Studies of the spectra of copper dimethyl-glyoxime, nickel dimethylglyoxime and nickel ethylmethylglyoxime in various solvents

Abstract

The ultraviolet and visible spectra of copper dimethyl-glyoxime exhibit significant shifts as the solvent medium is varied; no such changes were observed for nickel dimethylglyoxime and nickel ethylmethylglyoxime. The observed variations in the metal-to-ligand charge transfer bands for copper dimethylglyoxime are attributed to slight changes in the nature of the Cu-N bonds; the absence of such changes in the corresponding band in nickel dimethylglyoxime is taken to indicate an insignificant variation in the Ni-N bonds of the two chelates of nickel in different solvents.

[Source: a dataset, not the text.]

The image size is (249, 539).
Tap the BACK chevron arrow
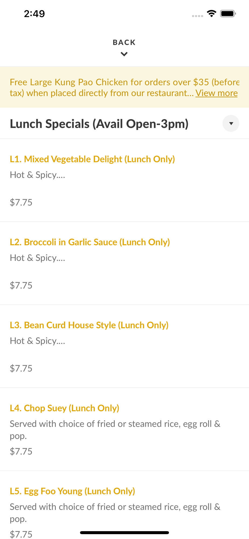(124, 54)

The presence of small amounts of n-butylamine changed the spectra of copper dimethylglyoxime very significantly while 100-fold excesses of n-butylamine did not alter the spectra of the chelates of nickel. These changes in the spectra of copper dimethylglyoxime were used to establish the assignment of the metal-to-ligand charge transfer band. Finally, in agreement with other investigators, it is concluded that the difference in solubility between copper dimethylglyoxime and nickel dimethylglyoxime in polar solvents is due to the greater tendency of copper dimethylglyoxime to complex with solvent molecules. The higher solubility of nickel ethylmethyl-glyoxime in organic solvents is attributed to stronger crystal forces in both nickel dimethylglyoxime and copper dimethylglyoxime. The stronger forces in copper dimethylglyoxime are due to the well-established Cu-O bonds, and the stronger forces in nickel dimethylglyoxime are attributed to Ni-Ni interactions.